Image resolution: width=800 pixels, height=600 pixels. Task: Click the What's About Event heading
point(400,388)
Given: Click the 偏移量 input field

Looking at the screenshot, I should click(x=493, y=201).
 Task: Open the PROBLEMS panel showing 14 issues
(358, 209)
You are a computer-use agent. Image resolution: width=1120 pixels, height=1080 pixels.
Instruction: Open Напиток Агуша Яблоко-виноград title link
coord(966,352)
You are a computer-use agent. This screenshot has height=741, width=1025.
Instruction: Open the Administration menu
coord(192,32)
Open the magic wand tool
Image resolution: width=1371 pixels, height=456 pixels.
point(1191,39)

**Verilen Görev:**
Kayıtların tamamını yeniden yazarak düzenleyiniz: "Instruction" ifadesinin yerine "Command" koyunuz, geri kalan her şeyi değiştirmeden bırakınız.

**Alıştırma Sonucu:**
Image resolution: width=800 pixels, height=600 pixels. Task: Click the What's About Event heading
point(400,388)
Given: Click the 偏移量 input field

Looking at the screenshot, I should click(x=493, y=201).
 Task: Open the PROBLEMS panel showing 14 issues
(358, 209)
You are a computer-use agent. Image resolution: width=1120 pixels, height=1080 pixels.
Command: Open Напиток Агуша Яблоко-виноград title link
coord(966,352)
You are a computer-use agent. This screenshot has height=741, width=1025.
Command: Open the Administration menu
coord(192,32)
Open the magic wand tool
Image resolution: width=1371 pixels, height=456 pixels.
point(1191,39)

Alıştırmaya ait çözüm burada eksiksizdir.